>eating dinner at eating desk >someone comes into my quarters >stop eating >they start turning on all kind of lights, doing tasks, and making noises >realize they're not going anywhere for some time >eat my now ruined meal
Anybody else here only like to dine in solitude and can't enjoy meals if someone interrupts them?
Justin Ramirez
Your mom has to do the laundry some time, user. It's not her fault you live in the basement.
Gavin Phillips
Alpha males such as myself do not have this problem
Luis Miller
>live in dorms with roommate >feel really uncomfortable cooking in front of people so i just eat things that don't require assembly >eat 5 apples back-to-back as a meal >by the end roommate is glancing nervously over his shoulder at the source of the prolonged crunching
Cameron Russell
I enjoy the freedom of having zero table manners at all, but I worry sometimes that I will choke to death by eating so wildly with no one to save me from myself.
Zachary Adams
Fuck man I feel you
Adrian Martinez
>wife prepares a meal she’s made a dozen times before >bit late as usual so im starving >do you like it? >mhmm >... >do you like the chicken? >yeah it’s good, nice spice >I tried adding some lemon grass this time >... >what do you think of it?
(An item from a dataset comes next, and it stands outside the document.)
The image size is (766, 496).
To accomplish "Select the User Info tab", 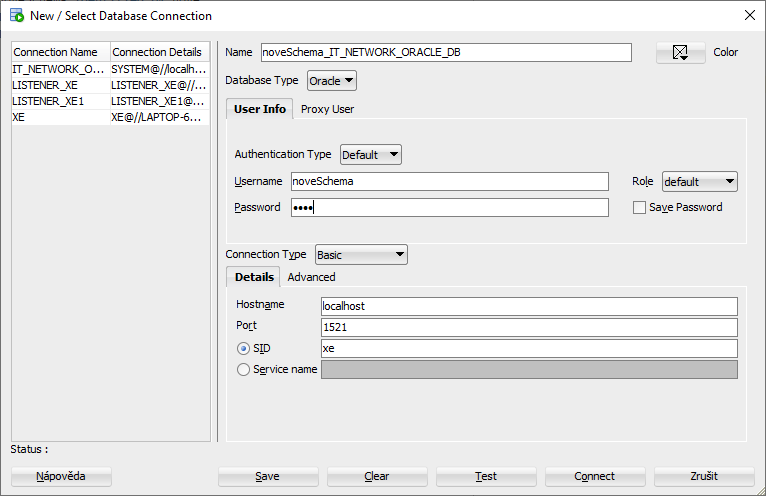I will coord(260,109).
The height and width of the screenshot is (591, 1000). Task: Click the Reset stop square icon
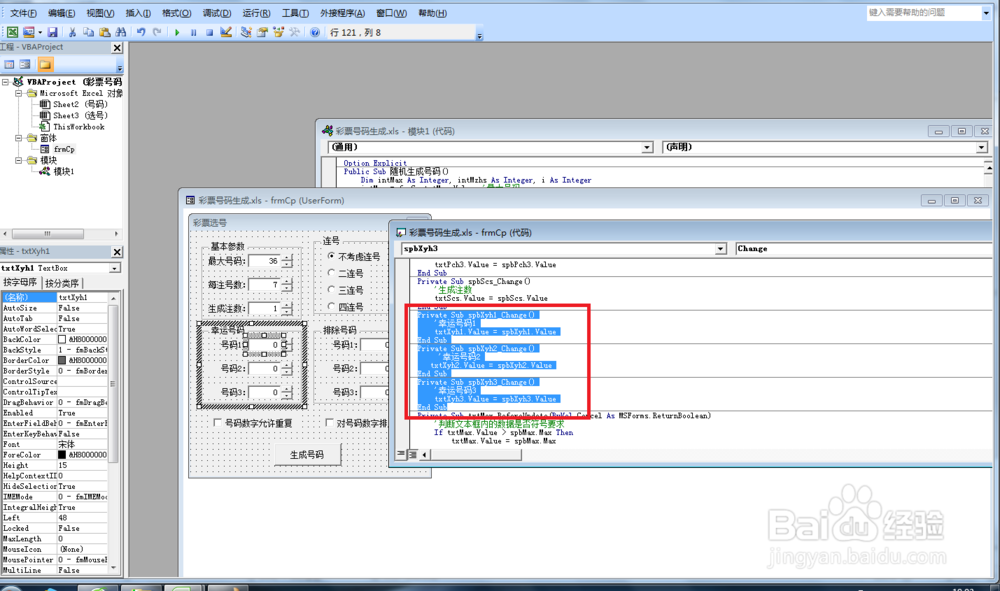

REEEEEEEEEEE just let me eat god dammit!!!
Jayden Thompson
>eating dinner at my dinner table in my home that I own >cat walks into the dining room, meowing >"No kitty, I just fed you" >cat pretends she doesn't understand english, continues meowing >stop eating >cat wanders around the room, brushing against things and making noises >realize cat is not going anywhere for some time >eat my now ruined meal
Cooper Hughes
>cat pretends it doesn't understand english Holy shit I thought mine was the only one, how do you fix this?
Gavin Moore
Cartman detected.
Nicholas Johnson
She wants to talk to you user... Why won't you talk with your wife over a lovely home cooked meal?
Charles Torres
>god amongst men
Nicholas Kelly
Coz I’m fucking eating and the food should have been ready over an hour ago
Levi Davis
Well did you like the lemon grass you cunt that shit's great on everything
Colton Long
>trying to listen to political commentary while I dine a muffin, eggs and coffee in the morning >someone always starts clanging dishes in the sink and making noise
For fuck sake, just go away.
Landon Morris
>eating desk
Ian Russell
This so fucking much
Do they treat the word no as Skype treats the close button on their launcher? Fucking hell, I always need to tell her to fuck off before she gets it.
Luis Evans
When you come home early from work to find her getting assfucked by Tyrone, just think back on your posts in this thread. You'll realize that you cucked yourself
Asher Walker
>eating meal on my jet that i own
>steweress asks if i want to eat more starving nigerian children >please no more i have had my fill
Come onnnnn man
Evan Brooks
Did you at least sex them before eating them?
Ryan Cook
One thing that bugs the shit out of me is when people comment on my food while I'm eating. It used to happen all the time when I'd order food at the poker table in a casino and some jackasses would start commenting about what I was eating and the fact I was drinking milk. I tried to ignore them, but still, it was rude as fuck..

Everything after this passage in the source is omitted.